Child advocacy in leather and chrome: Bikers Against Child Abuse

W.C. Mann

Local BACA members at a community outreach event at the Highway 157 Wal-Mart

HOLLY POND – When children are the victims of abuse, even the arrest or removal of the abuser may not make everything right.  They often continue to live in fear of the abuser’s return.  In too many cases, that fear is well-founded; abusers often disregard restraining orders to intimidate their victims into silence and, in some cases, even attempt to continue the abuse.  That’s where the bikers from Holly Pond step in, literally.

The east Cullman County town is home to Alabama’s only chapter of Bikers Against Child Abuse (BACA), a child advocacy organization that comes at the task from a decidedly different direction.  Its members are, obviously, bikers: patches and vests, noisy chrome-trimmed Harleys, the works.  When they walk into the room, they get everyone’s attention in a no-nonsense, purposefully intimidating way.  And they take pride in making abusers think twice about messing with kids.

BACA, according to its mission statement, “exists with the intent to create a safer environment for abused children.  We exist as a body of bikers to empower children to not feel afraid of the world in which they live . . . We desire to send a clear message to all involved with the abused child that this child is part of our organization, and that we are prepared to lend our physical and emotional support to them by affiliation and our physical presence.  We stand at the ready to shield these children from further abuse.”

The Hurricane Creek Chapter has been around for eight years, but has been on a recent push to introduce itself and get the word out about its work. They’ve been attending local community festivals and town council meetings around the county.  The Tribune caught up with the bikers at an outreach day at the Highway 157 Wal-Mart in Cullman and spoke with chapter President Keith “Blind Dog” Williams.

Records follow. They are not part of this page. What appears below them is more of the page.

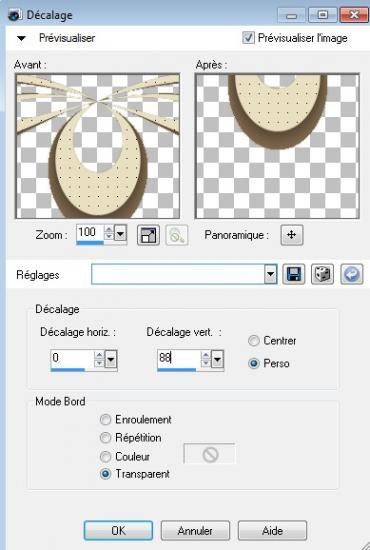Click the Décalage dialog title bar icon
The height and width of the screenshot is (550, 370).
[15, 15]
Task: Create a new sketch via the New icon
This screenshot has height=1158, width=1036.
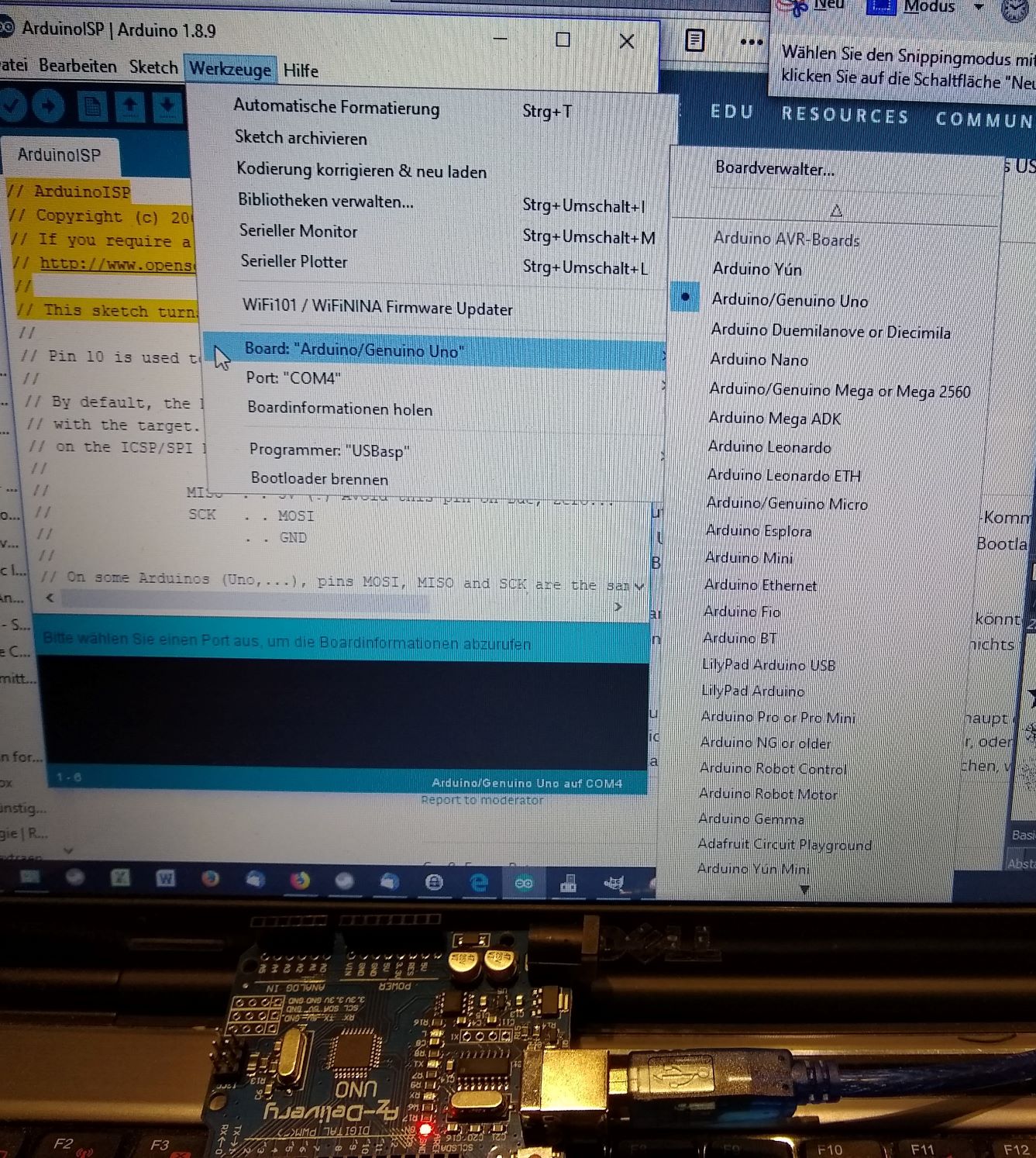Action: coord(92,107)
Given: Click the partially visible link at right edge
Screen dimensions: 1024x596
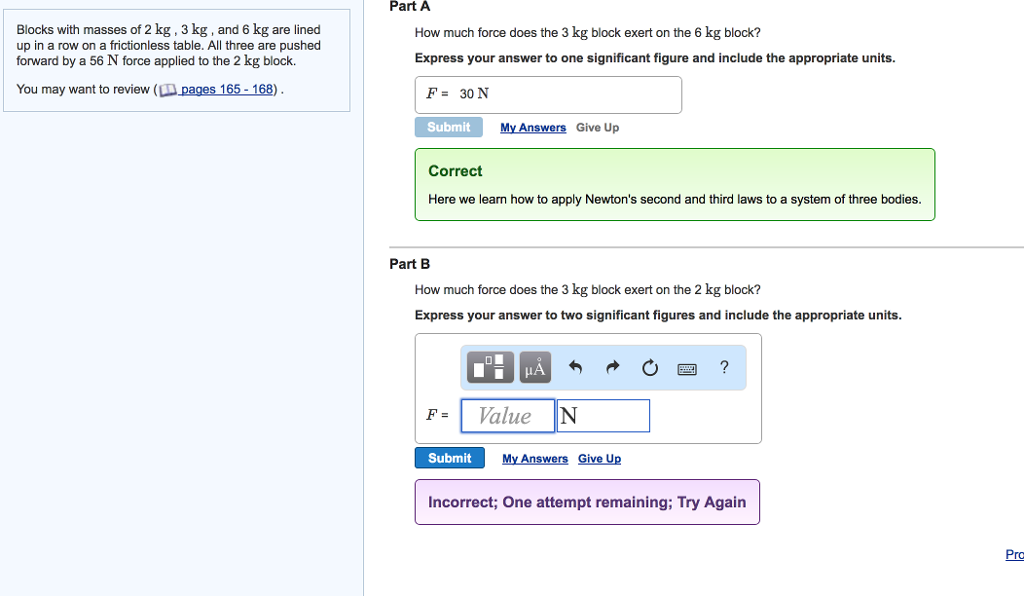Looking at the screenshot, I should click(1014, 555).
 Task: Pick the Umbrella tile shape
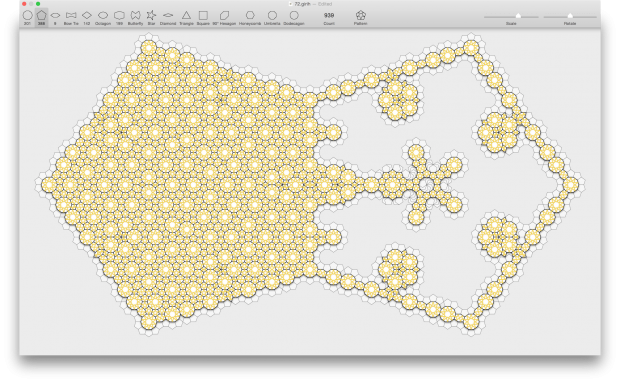tap(272, 17)
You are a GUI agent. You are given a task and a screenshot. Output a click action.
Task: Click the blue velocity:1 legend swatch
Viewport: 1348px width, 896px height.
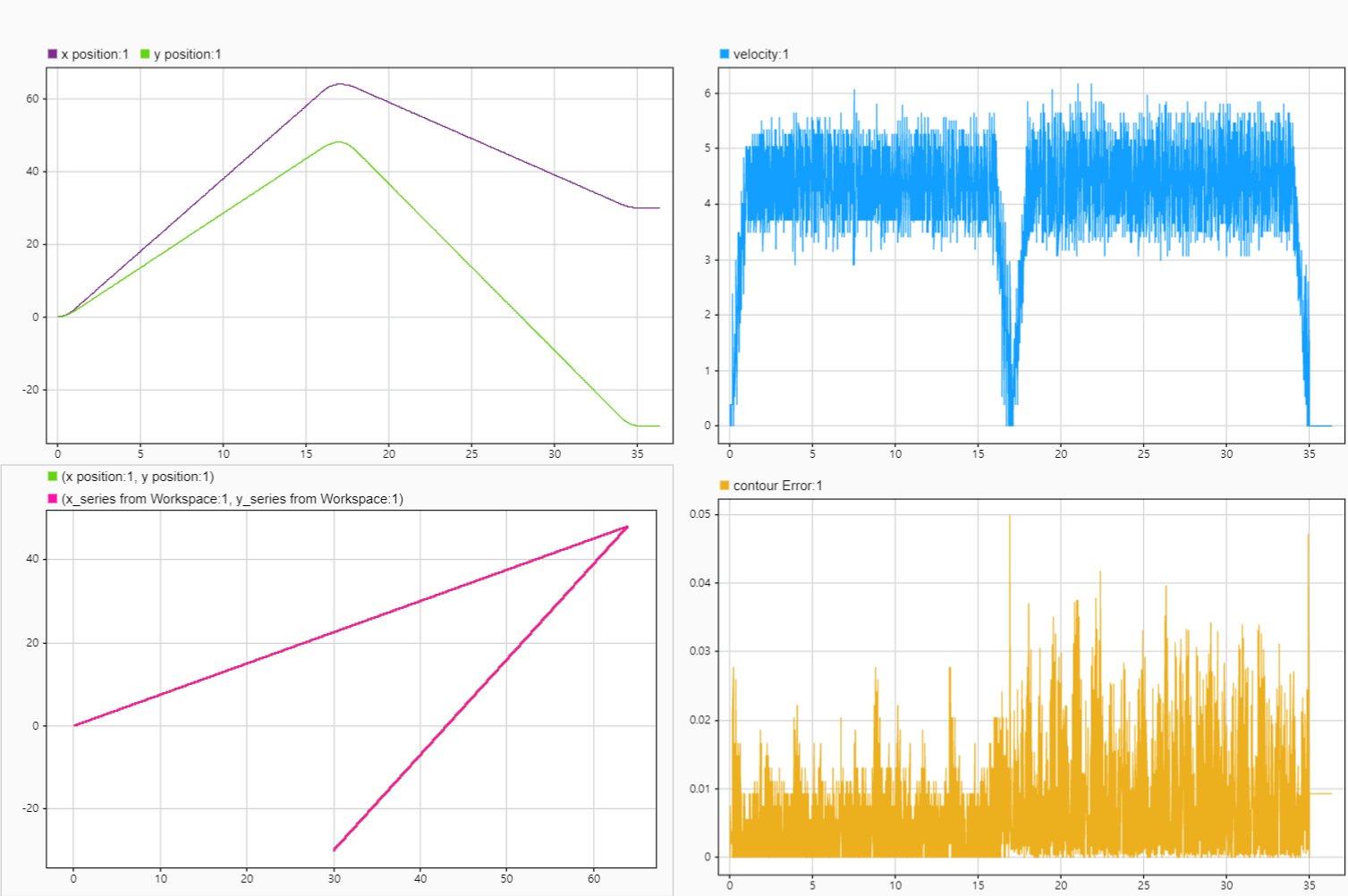click(724, 54)
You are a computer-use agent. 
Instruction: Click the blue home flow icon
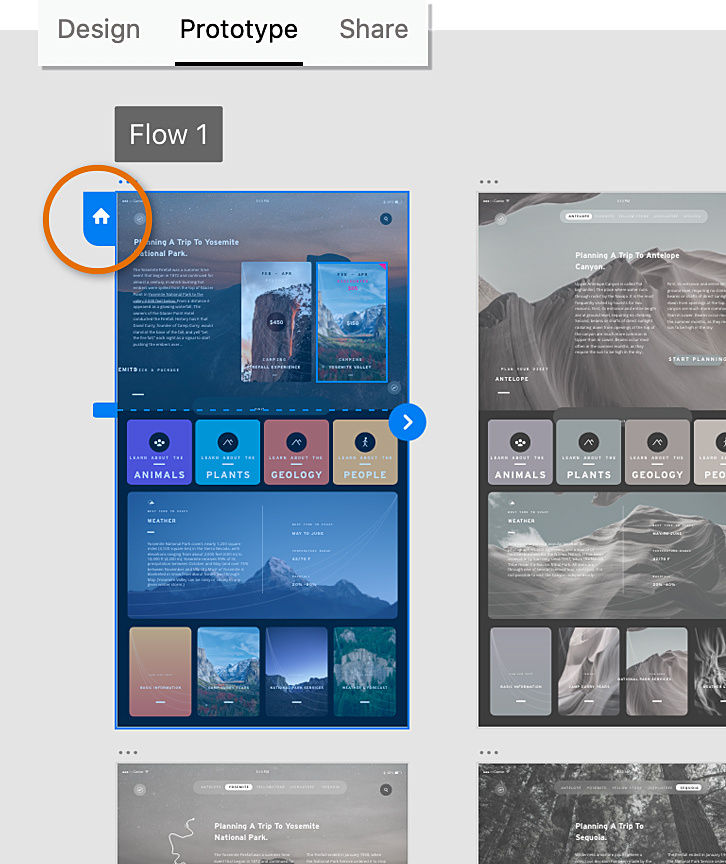[100, 218]

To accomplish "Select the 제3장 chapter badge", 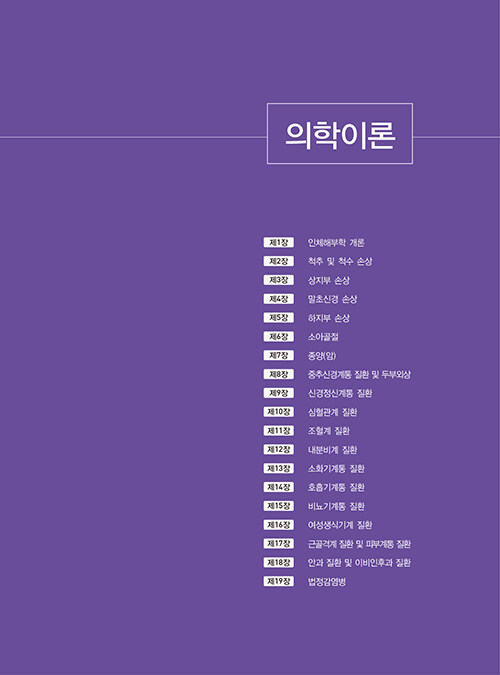I will tap(279, 280).
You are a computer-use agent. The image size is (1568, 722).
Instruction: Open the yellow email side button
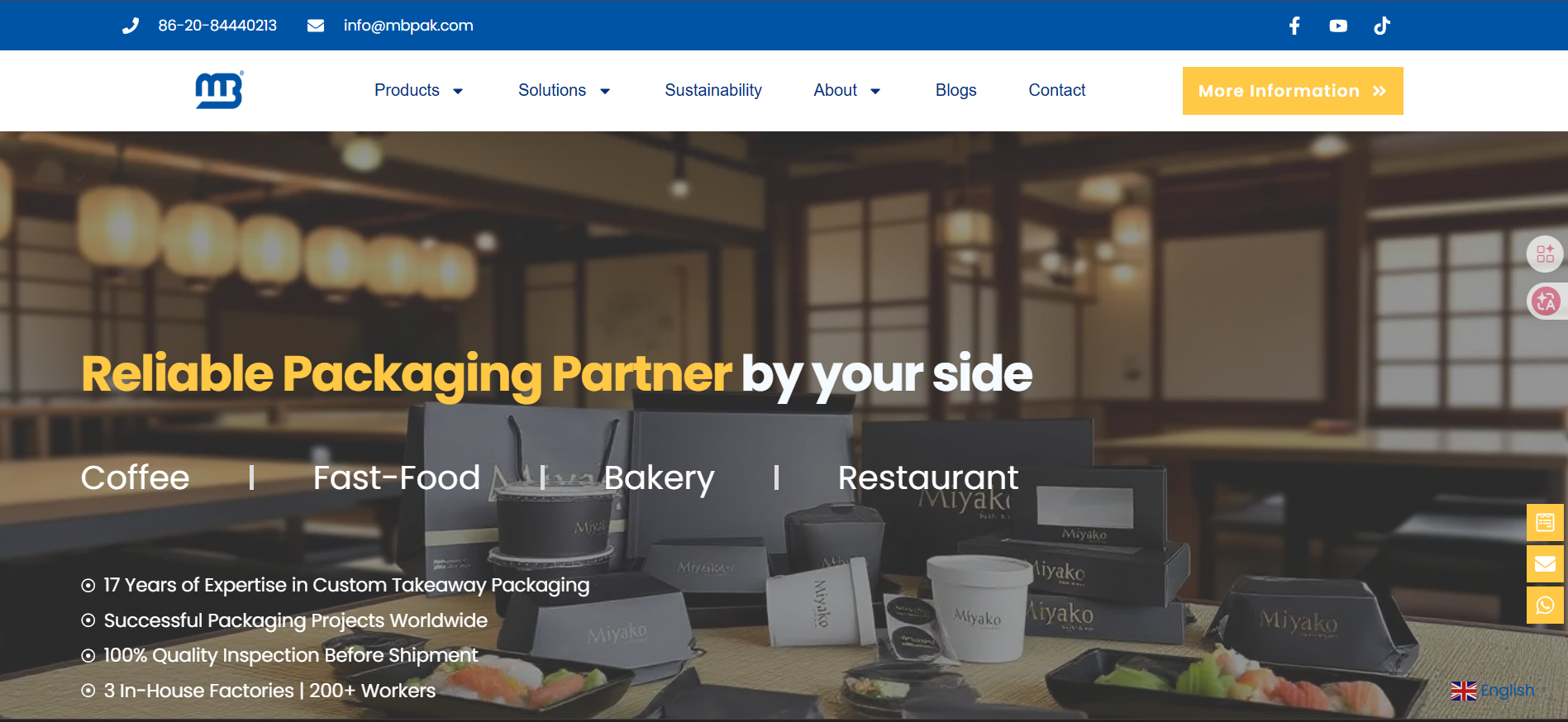(1545, 564)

“Our job is to empower children to not be afraid,” said Williams.  “We go to court with them, to all their court proceedings, if we’re invited in.  It’s just to empower them and show them that they’re just as strong as anybody, as long as they’ve got somebody to stand up with them.”

Bikers invited into court?  Yes!  BACA is not a vigilante group.

Williams explained, “I’ve had women call and say, ‘Will y’all take my husband out and . . .’  No, we don’t do that.  We do everything the legal way.  Everybody has to be NCIC (criminal background check) cleared through the FBI.  We have strict training for at least a year, and a minimum of 15 months riding before they become a patched member.”

While the stereotypical biker image serves them well, BACA does not advocate the use of force.

Williams said, “We don’t believe in violence, because the children have seen enough violence.  But we will be an obstacle between the perpetrator and that child.  We’ll do whatever it takes to keep them away from the child.”

Despite their intimidating appearance, BACA members have a good relationship with law enforcement agencies and court officials.  The national organization’s founder, John Paul Lilly, is a licensed clinical social worker and registered play therapist.  He says his own experience with abused kids showed that victims who feel safe and protected are more likely to testify against their abusers and go through the legal process.

BACA members meet with client children and take them through an “adoption” ceremony.  Once “in the family,” members can provide security at the children’s homes, visit them at school and accompany them to court.  While most members are not trained therapists or counselors, BACA maintains a therapy fund for kids who need that kind of help.

BACA is active in 49 states and 13 countries, but Hurricane Creek is currently the only chapter in Alabama.  That keeps these folks busy.

“At this time, we have nine active cases,” Williams shared.  “Right now, we’re the only chartered chapter in Alabama.  We have one that’s fixing to charter in Wedowee, and we have a chapter just across the border in Florida that helps us out in south Alabama.  Other than that, we practically cover the whole state.”

The Hurricane Creek chapter currently has 14 active members with another 18 in training. 

“I love children,” said Williams.  “I’ve always loved working with children.  We have members who’ve been through abuse when they were growing up.  There’s several different reasons people join.  Everybody volunteers their time to do this.  Nobody in this organization ever gets paid.  It’s all voluntary, just a bunch of big-hearted bikers.”